Two factors predict survival in AML

Blood

30 Jun 2017

Time to relapse after an allogeneic stem cell transplant and the extent of graft versus host disease (GVHD) are the two key factors predicting outcome in patients with relapsed acute myeloid leukaemia (AML).

A retrospective study of 386 patients from around Australia found relapse within six months of transplant and grade 3-4 acute GVHD preceding relapse were associated with inferior overall survival (Hazard ratio 2.4 and 2.0 respectively).

Haematologist Dr Andrew Lim, from the Austin Hospital, told the limbic the findings were consistent with the international experience in patients with AML.

“While survival is 15-20% at two years, we’ve all had survivors,” he said. “The dilemma in patients who are often young is: when is it worth pushing for another procedure with all the attendant risks and costs?”

Dr Lim said mild oral and skin manifestations of GVHD were a sign the graft was working and associated with longer survival.

“Having a bit of GVHD that we can see, but they can’t feel, provides the best outcome.”

However chronic GVHD and other potential factors such as primary induction failure, bone marrow blast percentage and extramedullary relapse were not significant on multivariate analysis.
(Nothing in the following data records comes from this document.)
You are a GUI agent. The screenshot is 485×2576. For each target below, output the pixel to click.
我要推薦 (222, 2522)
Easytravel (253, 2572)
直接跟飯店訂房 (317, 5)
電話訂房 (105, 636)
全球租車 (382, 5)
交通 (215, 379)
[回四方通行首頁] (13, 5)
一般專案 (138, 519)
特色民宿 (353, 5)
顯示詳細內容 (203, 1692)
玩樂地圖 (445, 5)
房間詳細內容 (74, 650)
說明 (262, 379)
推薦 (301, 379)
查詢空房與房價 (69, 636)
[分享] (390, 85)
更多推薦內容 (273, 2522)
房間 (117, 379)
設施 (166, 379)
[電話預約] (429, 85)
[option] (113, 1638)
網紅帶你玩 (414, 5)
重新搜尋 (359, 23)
The study found 60% of patients received salvage therapy – chemotherapy, re-transplantation or donor lymphocyte infusion. As a group, the five-year survival was about 14%.

Those patients who didn’t receive salvage therapy had a significantly worse five-year overall survival of 2%.

Patients who had a form of donor cell therapy also did better than those who received chemotherapy (five-year overall survival from salvage 23% v 5%).

When restricted to patients without the adverse prognostic features of early relapse or severe GVHD, those who had donor cell therapy had five-year overall survival from salvage of 32% compared to 9% in patients who received chemotherapy.

Information on immunosuppression withdrawal, which can help induce remission, was unfortunately not available.